(Saved data entries)
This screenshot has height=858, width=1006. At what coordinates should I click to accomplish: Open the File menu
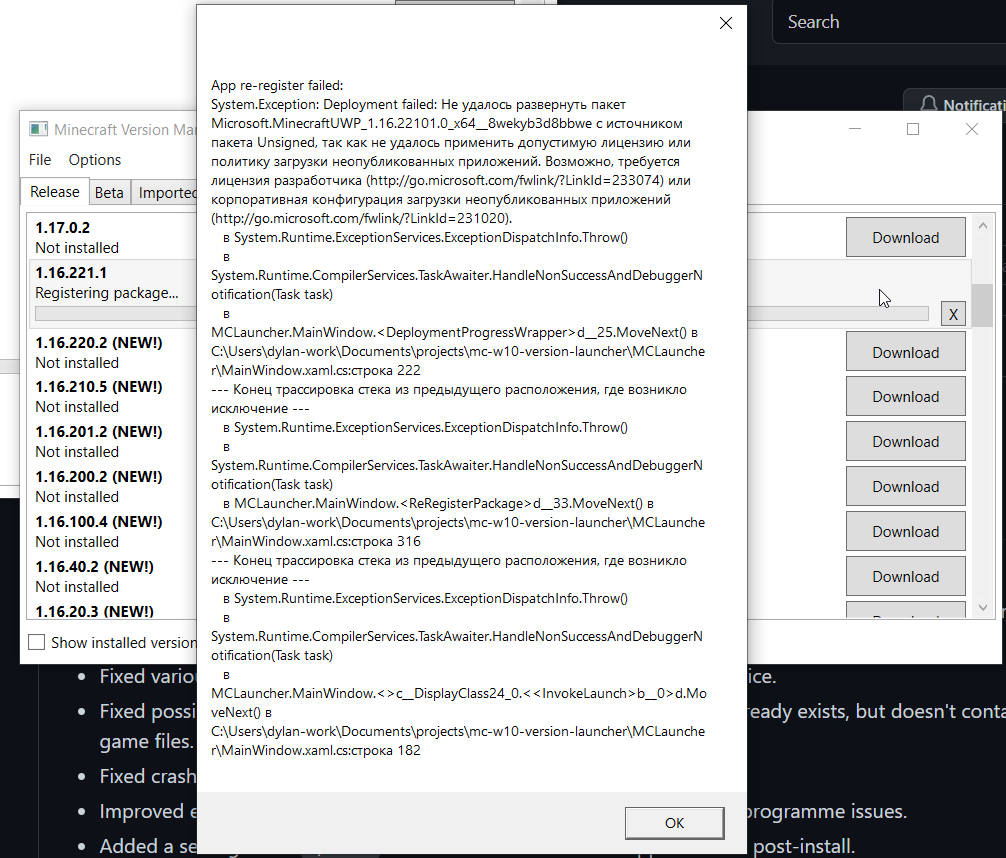tap(40, 160)
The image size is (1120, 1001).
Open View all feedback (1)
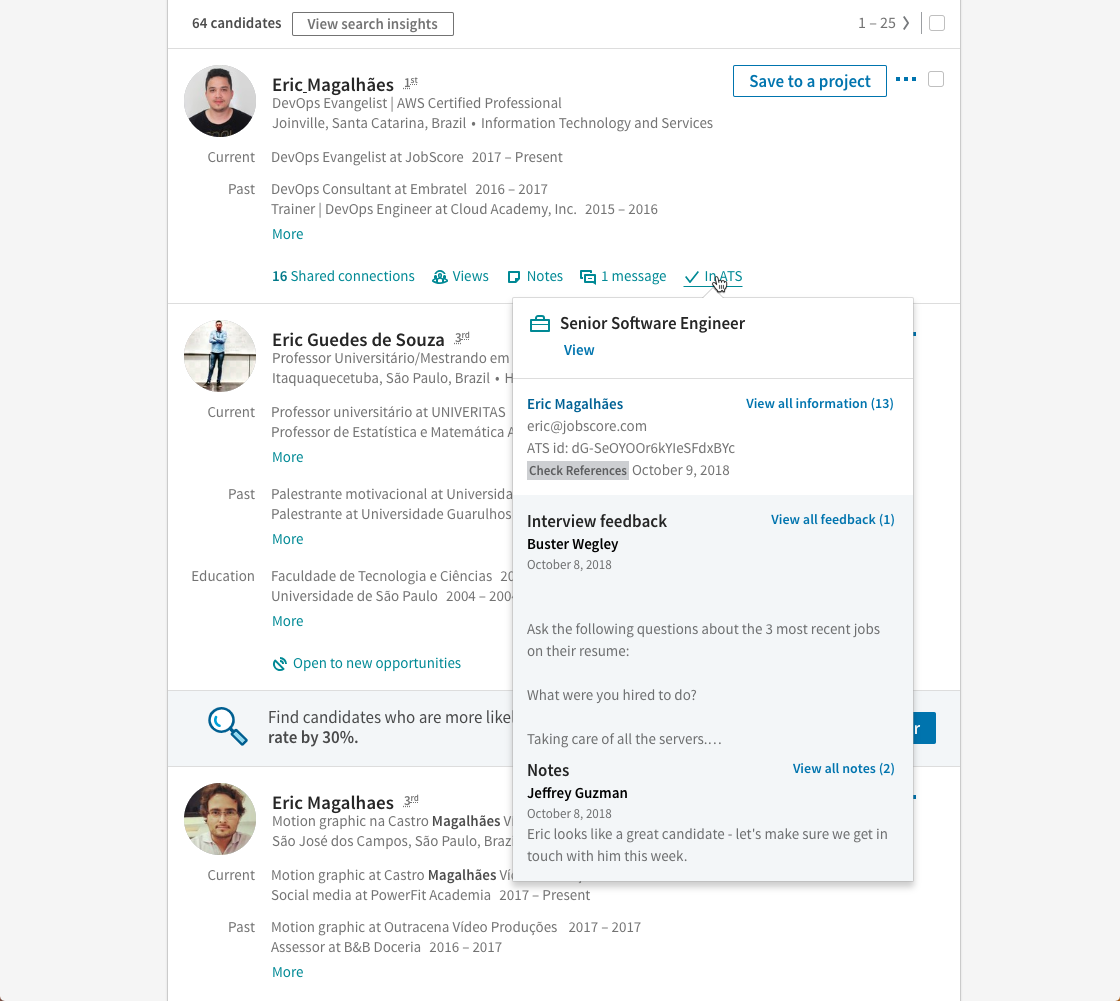832,519
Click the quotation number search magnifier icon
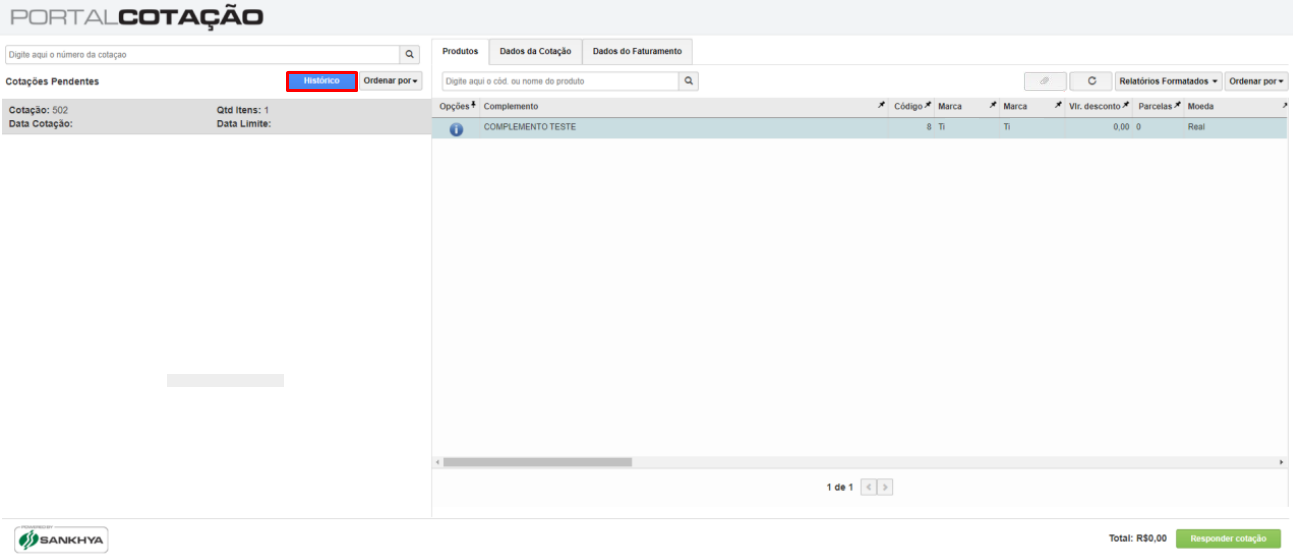Viewport: 1293px width, 557px height. [410, 54]
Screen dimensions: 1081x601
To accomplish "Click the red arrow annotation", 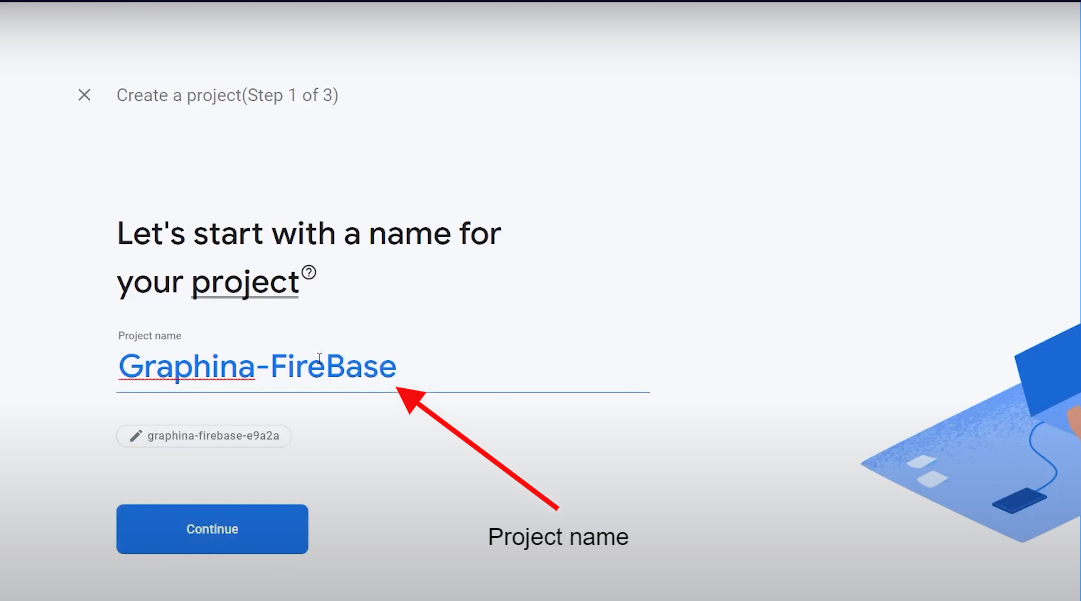I will coord(478,449).
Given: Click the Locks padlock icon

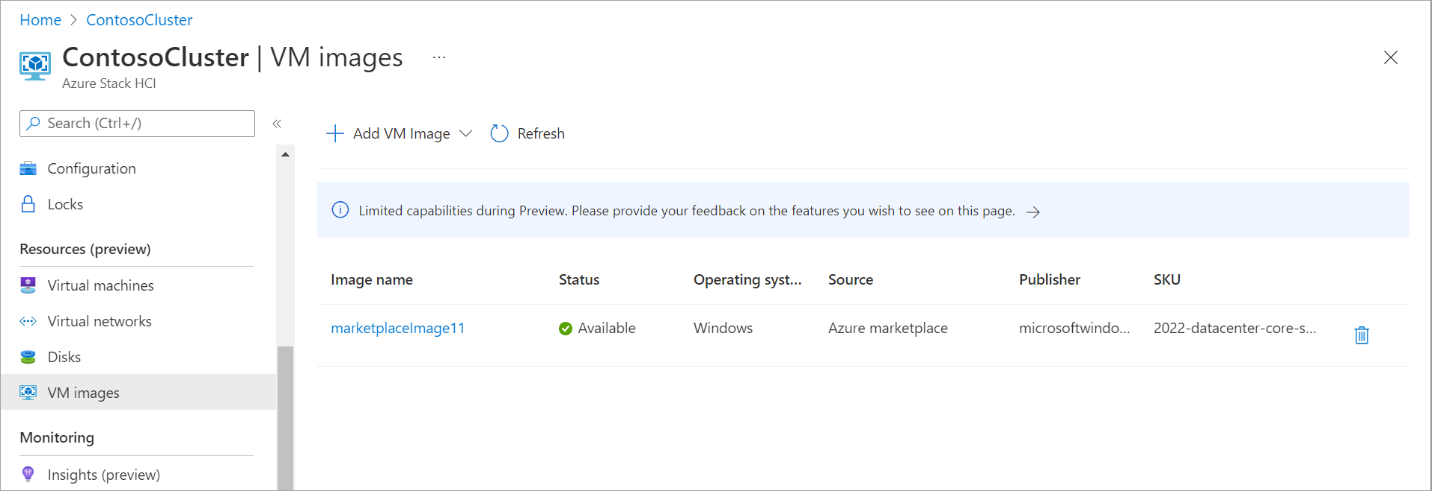Looking at the screenshot, I should 28,204.
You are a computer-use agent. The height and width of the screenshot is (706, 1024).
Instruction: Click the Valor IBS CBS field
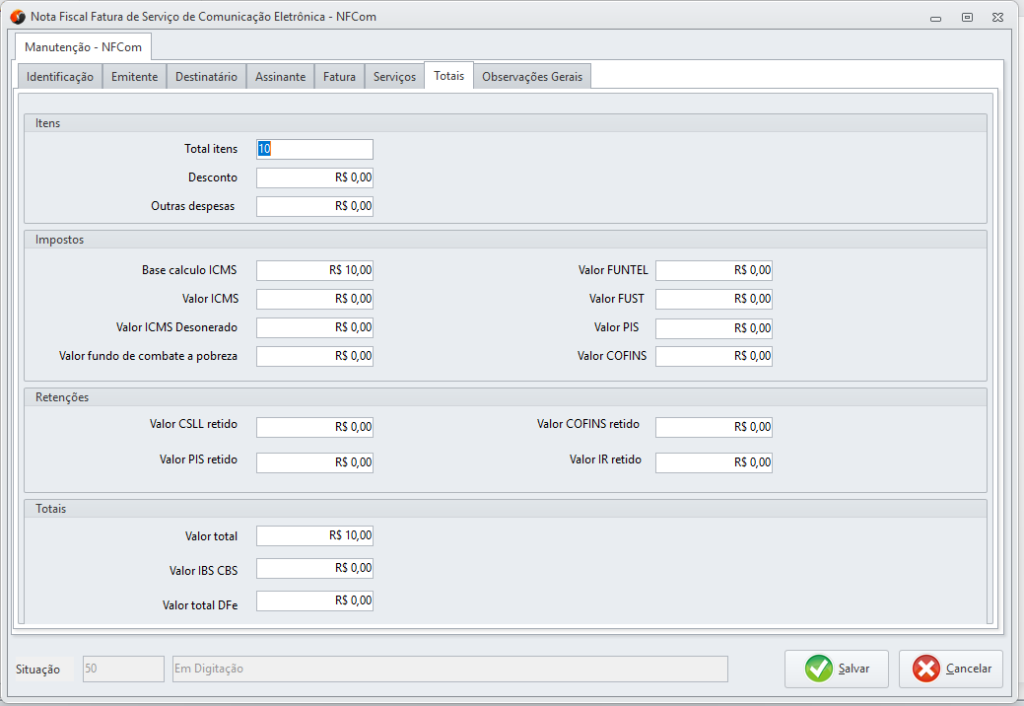(314, 569)
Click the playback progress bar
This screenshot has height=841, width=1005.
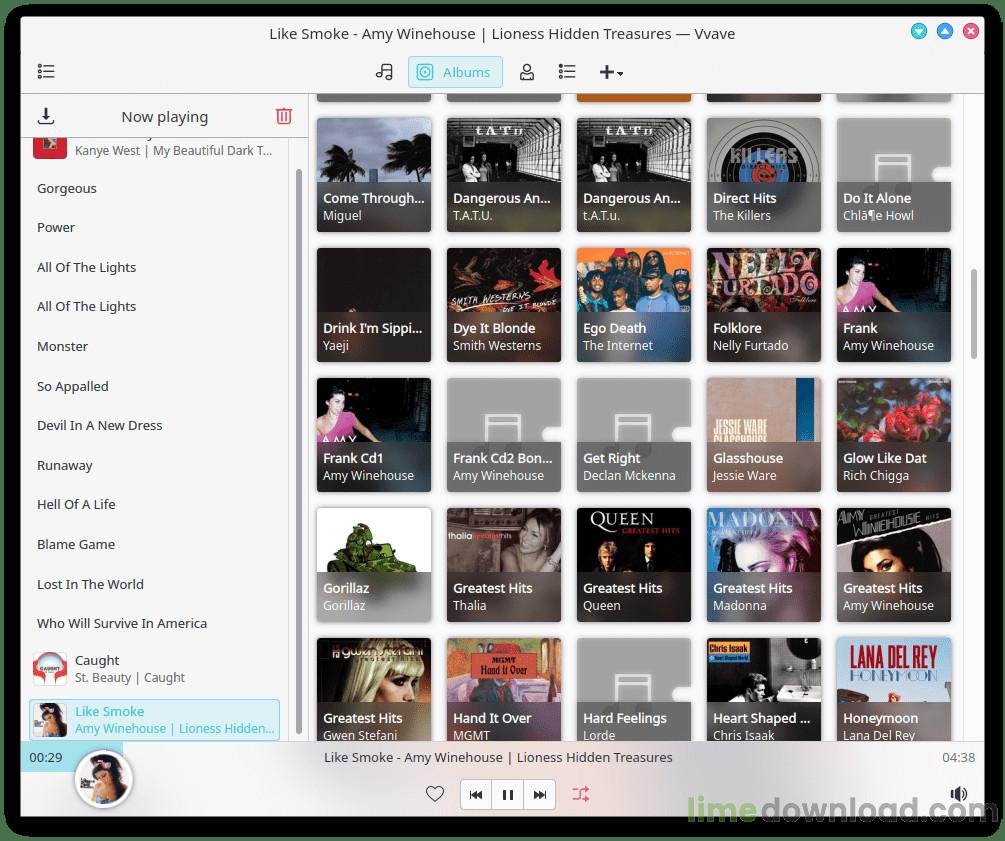tap(500, 743)
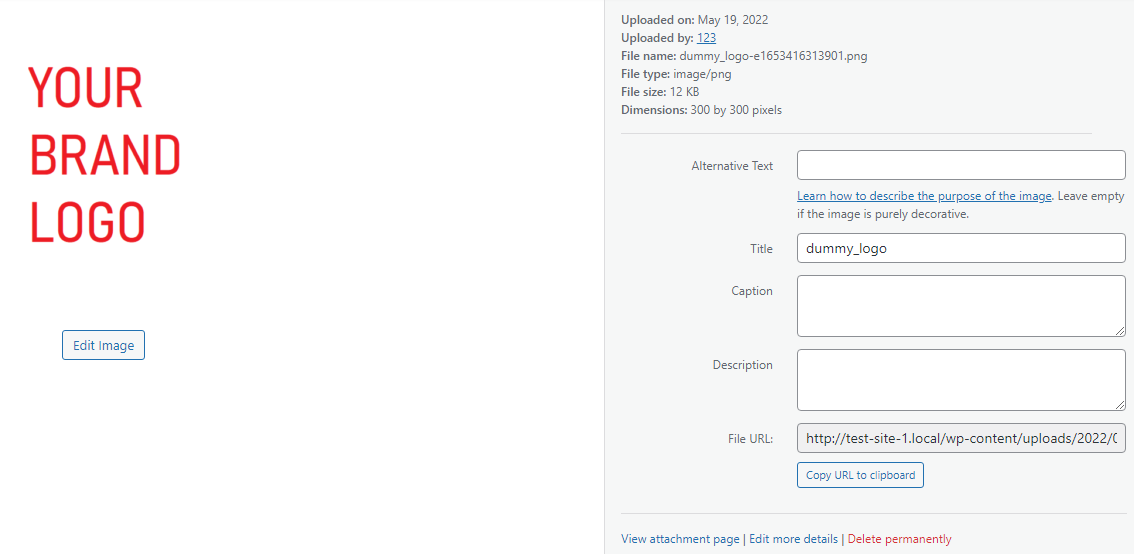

__Try it__
Your copy should hold exactly the lines from the line bearing "Instruction: Click the Valor IBS CBS field" through the end of the data, both included, and no pictures or anything further.

__Response area__
Instruction: Click the Valor IBS CBS field
(314, 569)
Click the playback progress bar
This screenshot has height=841, width=1005.
tap(500, 743)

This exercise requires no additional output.